That was one reason he continued seeing her on a regular basis. He hadn’t planned to once high school was over. A college man had a wide territory, and there were some pretty hot girls on the University campus who would be easy to hook up with, no strings attached. Then, when Helen had been handed that job as Future Star, it had changed things. A guy would have to be nuts to throw over the Channel Five Promo Girl. Now as he pulled into the Four Seasons parking lot, he grinned to himself. Helen was doing all right for an eighteen-year- old who hadn’t even finished high school. His mother had gone through the ceiling when she learned about Helen’s dropping out at the end of her junior year. “It proves what I’ve said from the beginning,” she had told him. “A person is the result of her background. That girl isn’t your kind, Barry; I don’t understand how you ever started dating her.”
Which, of course, was part of the reason — he knew it would bug his mother. And then there were her looks. Helen was beauty queen material, and the fact was already beginning to pay off for her. Not many girls her age had their own apartments without even having to split the cost with a roommate. Helen’s older sister, Elsa, was still living at home, stashing away half her earnings as a cashier in a department store, hoping that maybe someday, in a year or so, she might be able to make the break and get her own little hole-in-the-wall. And here was Helen with her own car, trendy clothes, anything she wanted, and not a worry in the world.

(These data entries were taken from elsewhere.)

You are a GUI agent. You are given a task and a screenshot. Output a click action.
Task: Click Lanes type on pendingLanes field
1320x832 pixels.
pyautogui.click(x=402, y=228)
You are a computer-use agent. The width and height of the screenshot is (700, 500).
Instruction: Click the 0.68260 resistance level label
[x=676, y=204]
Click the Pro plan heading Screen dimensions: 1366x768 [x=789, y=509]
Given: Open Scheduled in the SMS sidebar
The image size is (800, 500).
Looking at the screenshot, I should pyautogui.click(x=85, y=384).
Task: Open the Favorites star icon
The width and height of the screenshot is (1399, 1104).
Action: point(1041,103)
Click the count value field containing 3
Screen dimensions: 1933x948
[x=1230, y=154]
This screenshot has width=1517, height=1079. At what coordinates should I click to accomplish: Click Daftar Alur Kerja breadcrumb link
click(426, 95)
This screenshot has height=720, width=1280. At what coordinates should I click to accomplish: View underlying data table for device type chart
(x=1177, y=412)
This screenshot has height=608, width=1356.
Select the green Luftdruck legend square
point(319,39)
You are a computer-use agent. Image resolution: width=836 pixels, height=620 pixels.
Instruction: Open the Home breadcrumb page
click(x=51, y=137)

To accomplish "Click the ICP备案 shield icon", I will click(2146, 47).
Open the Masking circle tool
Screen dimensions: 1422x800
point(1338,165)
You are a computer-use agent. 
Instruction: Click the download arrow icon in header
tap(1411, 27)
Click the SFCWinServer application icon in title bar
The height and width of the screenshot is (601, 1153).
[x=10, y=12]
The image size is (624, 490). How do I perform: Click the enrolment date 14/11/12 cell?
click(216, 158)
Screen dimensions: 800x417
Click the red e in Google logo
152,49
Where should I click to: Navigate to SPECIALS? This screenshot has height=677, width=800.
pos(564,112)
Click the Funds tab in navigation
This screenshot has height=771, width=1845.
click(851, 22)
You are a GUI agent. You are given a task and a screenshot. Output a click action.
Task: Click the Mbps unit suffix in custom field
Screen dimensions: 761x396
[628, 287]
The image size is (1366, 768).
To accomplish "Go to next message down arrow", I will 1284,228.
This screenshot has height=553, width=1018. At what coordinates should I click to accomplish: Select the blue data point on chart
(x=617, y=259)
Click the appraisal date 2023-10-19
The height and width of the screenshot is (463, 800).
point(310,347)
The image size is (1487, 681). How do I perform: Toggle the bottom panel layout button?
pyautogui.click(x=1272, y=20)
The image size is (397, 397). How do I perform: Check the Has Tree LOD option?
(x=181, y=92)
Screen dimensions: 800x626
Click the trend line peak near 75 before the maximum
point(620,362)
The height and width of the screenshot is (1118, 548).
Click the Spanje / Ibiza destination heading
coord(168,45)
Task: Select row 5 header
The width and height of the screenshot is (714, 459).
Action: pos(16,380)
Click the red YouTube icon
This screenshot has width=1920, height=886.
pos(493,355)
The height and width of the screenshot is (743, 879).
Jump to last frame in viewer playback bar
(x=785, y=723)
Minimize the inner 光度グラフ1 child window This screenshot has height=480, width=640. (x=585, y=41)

So what had she been so upset about on the phone? That call had surprised him. Helen wasn’t like a lot of girls, always calling their boyfriends. She seldom even texted him unless there was a definite reason.
This time she hadn’t given one.
“I’ve got to see you,” she had said. “It’s important. Can you come over later when I get off work?”
“This afternoon? Heller, we were just out last night. You know this is closed week. I’ve got finals to study for.”
“I told you, it’s important.” There had been an edge to her voice, something that didn’t happen often with Helen. Usually if he told her something, she accepted it without question. “I wouldn’t call you like this if it wasn’t. You know that.”
“Can’t you tell me what it’s about?”
“No.” She had left it at that. Just a fl at no. He was intrigued in spite of himself. He did have exams to study for, and he had a date later for coffee with Ashley Something-or-other from the Tri-Delt house, but nothing that couldn’t be shoved over a little.
“Well, if we make it early,” he said. “Right after dinner.”
“That’s fine. The earlier the better.” She hadn’t asked him to eat with her, and he was just as glad. Those domestic evenings with Helen running around serving pot roast by candlelight were rough to handle. He knew what she was aiming for, and it wasn’t what he was aiming for, and the whole game was making him jittery.
‘‘I’m calling from the studio,” she said. “I’ve got a webcast to do in a couple of minutes. I’ll see you around seven then, okay?”
“Okay,” Barry had said.
The conversation had left him curious. So curious, in fact, that he hadn’t bothered to go to the dining hall for dinner. He had just stopped at a Wendy’s and picked up a couple of burgers and a Frosty. Now here it was, barely past six-thirty, and he was climbing out of his car and starting up the walk that led past the pool to the steps to the second-level apartments. The pool and the area around it were crowded. The spring evening was still pretty cool, but the pool itself was heated, and there were some polar bear types splashing around and plenty of pretty girls sitting high and dry in deck chairs, taking the first opportunity of the season to show off their figures in bikinis.
For a moment he stopped, just enjoying the view, a little surprised that Helen wasn’t among them. She had a figure that was better than the best of them, and she wasn’t one who minded displaying it.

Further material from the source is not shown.